Armed with hoes, shovels, and rakes we went to work. Or rather Peggy went to work. I was too busy gagging and chocking. I watched from our front yard as Peggy chopped the plant to smithereens and dug the bulb. She gathered the debris into a bag and tied it shut. After dropping it in the garbage can, Mr. DePaola came out and paid her $20 (a fortune.) I let her keep the whole amount. Peg took off her clothes in the basement and put them directly in the washer set on hot water with bleach. She wrapped in one of Dad’s old shirts he used for painting and ran to take a bath. I don’t know how many times she washed her clothes or bathed. Dad’s shirt went directly into the garbage.

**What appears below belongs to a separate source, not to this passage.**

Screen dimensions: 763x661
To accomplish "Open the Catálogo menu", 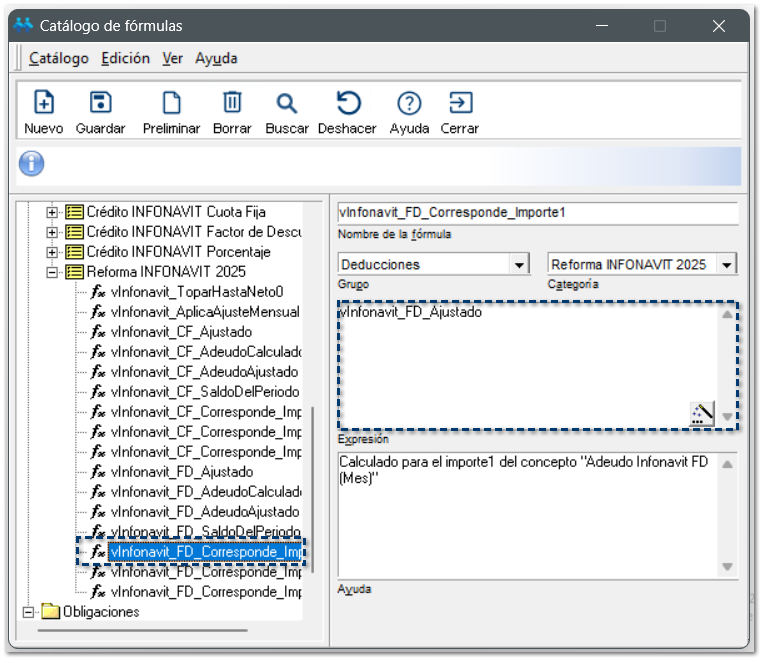I will pyautogui.click(x=58, y=58).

Back to the future, the plant that brought all this on was the Voodoo Lily, Typhonium venosum. There are many plants that have the same characteristics: Dark brown to purple coloration; a yellow or maroon flower stalk, and stink.
They are known collectively as ‘carrion flowers.’ These flowers are fertilized by flies and other carrion eating insects. Usually the bloom lasts less than two days. But those two days can be agony for people who can’t stand the smell.
They reproduce by seed and bulb. Some are regular bloomers. Others bloom irregularly. They like a rich soil that is moist; but not waterlogged. Shade is the preferred sun requirement. Usually vigorous in zones 5 to 10. If you live in a cold weather area you will need to lift the bulbs every fall and replant in spring. Be warned, the bulbs can stink as much or more than the flower. Be aware that every part of these carrion flower plants is extremely poisonous. Something to think about if there are young children in the area.
When I was a student at Oregon State University, a graduate student brought in an example. As other Horticulture students gathered around to look at this 'Outer Limits' plant. I hung back about 300 feet. The grad student thought I might really want to see this plant. I told him my story. He understood. At the end of the day, I saw the plant still in the same place. I walked clear aound the greenhouses to get to my car, just to avoid that plant.